- Type of format: INI configuration file
- Standard: spec.editorconfig.org
- Open format?: Yes
- Free format?: Yes
- Website: editorconfig.org

= EditorConfig =

Specification and file format

EditorConfig is an open specification and file format for syntax highlighting, text editors and integrated development environment (IDEs) that aims to maintain a consistent coding style, particularly aimed at groups working together. It can help keep multiple editors as well as individuals using the same conventions. It stores configurations in a file which can be shared by multiple people or used in multiple editors (by the same person or by many). It defines rules for how to format different programming languages or other structured text files with conventions such as what character to end a line with and how to manage indentation.

==Concept==
The project web site states "EditorConfig helps maintain consistent coding styles for multiple developers working on the same project across various editors and IDEs. The EditorConfig project consists of a file format for defining coding styles and a collection of text editor plugins that enable editors to read the file format and adhere to defined styles. EditorConfig files are easily readable and they work nicely with version control systems."

==Specification==

Source:

The configuration is typically stored in a UTF-8 encoded text file: .editorconfig. Some tools allow saving their style preferences as an EditorConfig file.
Each line:
- May be blank (only whitespace characters)
- A comment that begins with ; or #
- A section header, which starts with a square bracket [, and ends with a square bracket ].
  - A section header may not have any non-whitespace characters outside of the brackets
  - It may contain any characters between the brackets including whitespace/tabs
  - It uses forward slash characters / as path separators
    - Backslashes \ are prohibited, even on Windows.
- Key–value pair, with a = separating the key from the value
Any other line format is invalid. It does not support in-line comments. If there is a ; or # character anywhere other than the start of line it is considered to be part of the text of the line. It does not support any character escaping.
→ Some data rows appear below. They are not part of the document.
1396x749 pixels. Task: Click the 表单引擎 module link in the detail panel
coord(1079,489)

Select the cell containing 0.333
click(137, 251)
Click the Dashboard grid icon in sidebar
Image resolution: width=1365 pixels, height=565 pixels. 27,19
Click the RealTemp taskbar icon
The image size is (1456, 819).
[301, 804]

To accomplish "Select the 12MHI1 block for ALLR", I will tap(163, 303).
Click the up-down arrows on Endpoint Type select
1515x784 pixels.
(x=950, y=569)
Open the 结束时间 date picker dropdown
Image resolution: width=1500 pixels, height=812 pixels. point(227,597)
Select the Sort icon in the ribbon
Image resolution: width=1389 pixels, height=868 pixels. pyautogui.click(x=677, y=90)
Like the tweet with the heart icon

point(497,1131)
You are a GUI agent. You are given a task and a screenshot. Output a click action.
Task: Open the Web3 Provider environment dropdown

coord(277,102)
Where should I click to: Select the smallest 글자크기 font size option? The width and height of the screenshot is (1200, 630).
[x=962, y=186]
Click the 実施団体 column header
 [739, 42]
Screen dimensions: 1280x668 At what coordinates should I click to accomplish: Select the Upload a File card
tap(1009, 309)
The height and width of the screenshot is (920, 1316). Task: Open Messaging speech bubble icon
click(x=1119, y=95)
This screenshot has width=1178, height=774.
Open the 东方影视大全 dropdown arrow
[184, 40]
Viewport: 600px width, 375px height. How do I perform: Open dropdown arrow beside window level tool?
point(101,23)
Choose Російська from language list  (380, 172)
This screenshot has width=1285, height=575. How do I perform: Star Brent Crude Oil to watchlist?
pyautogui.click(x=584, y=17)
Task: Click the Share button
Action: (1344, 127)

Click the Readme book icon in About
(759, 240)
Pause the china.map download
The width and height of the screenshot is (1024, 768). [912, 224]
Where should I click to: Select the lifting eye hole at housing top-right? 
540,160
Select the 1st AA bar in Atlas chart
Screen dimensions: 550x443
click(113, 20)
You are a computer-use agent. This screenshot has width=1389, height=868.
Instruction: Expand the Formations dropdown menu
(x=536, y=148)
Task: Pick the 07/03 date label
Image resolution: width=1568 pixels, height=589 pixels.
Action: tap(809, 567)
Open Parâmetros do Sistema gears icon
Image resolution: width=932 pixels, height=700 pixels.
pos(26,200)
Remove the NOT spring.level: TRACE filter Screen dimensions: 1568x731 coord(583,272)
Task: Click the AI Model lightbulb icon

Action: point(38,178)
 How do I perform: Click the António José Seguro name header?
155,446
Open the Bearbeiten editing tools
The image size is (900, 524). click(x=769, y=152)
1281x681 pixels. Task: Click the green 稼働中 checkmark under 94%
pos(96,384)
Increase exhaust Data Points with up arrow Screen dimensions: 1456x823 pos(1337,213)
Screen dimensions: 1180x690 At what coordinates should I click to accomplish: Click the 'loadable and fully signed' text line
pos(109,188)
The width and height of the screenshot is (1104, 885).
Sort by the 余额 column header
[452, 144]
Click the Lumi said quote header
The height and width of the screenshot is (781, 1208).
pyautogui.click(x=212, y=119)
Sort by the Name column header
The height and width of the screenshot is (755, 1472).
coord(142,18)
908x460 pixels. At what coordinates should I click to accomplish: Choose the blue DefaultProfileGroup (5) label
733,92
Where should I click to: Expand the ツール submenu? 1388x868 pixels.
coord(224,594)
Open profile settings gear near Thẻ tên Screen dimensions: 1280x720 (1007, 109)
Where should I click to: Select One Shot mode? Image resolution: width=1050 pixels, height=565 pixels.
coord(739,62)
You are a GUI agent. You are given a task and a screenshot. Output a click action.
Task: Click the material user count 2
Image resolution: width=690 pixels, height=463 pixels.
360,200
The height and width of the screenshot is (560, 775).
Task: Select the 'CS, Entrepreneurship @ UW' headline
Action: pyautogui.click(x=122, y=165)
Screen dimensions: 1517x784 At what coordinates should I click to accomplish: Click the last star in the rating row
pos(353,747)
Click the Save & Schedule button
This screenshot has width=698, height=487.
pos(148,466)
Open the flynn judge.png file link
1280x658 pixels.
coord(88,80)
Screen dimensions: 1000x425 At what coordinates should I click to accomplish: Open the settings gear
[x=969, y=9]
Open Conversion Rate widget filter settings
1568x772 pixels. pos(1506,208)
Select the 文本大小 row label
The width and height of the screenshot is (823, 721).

===Parts/sections of file===
- Preamble: optional key=value pairs that precede the first section.
- Section Name: String between [ ]
- Section: the key value pairs that follow a section name until the start of the next section.

===glob expressions===
Section names are file path globs, using a format similar to .gitignore, and are based on Unix conventions.

File name globs
| Characters | Matched files |
|---|---|
| * | Any string (of any length) except path separators (/ |
| ** | Any string of characters |
| ? | Any single character |
| [seq] | Any single character in the seq |
| [!seq] | Any single character not in seq |
| {s_{1},s_{2},..s_{n}} | Any of the comma-separated list of strings. This can be nested. There must be more than one string in the list, as {somestring} will match the literal value '{somestring}' (which is probably not what was intended). |
| {n_{1}..n_{2}} | Matches an integer number between n_{1} and n_{2} (i.e. matches $i \isin \mathbb{Z} | n_1 \le i \le n_2$) |

===File location===
EditorConfig plugins look for a file named .editorconfig in the same directory that contains an existing file, and in parent directories of that one until it hits the root file path (e.g. / in Linux/Unix/macOS or C: in the case of Microsoft Windows, or it finds an .editorconfig file that contains a line that states root=true.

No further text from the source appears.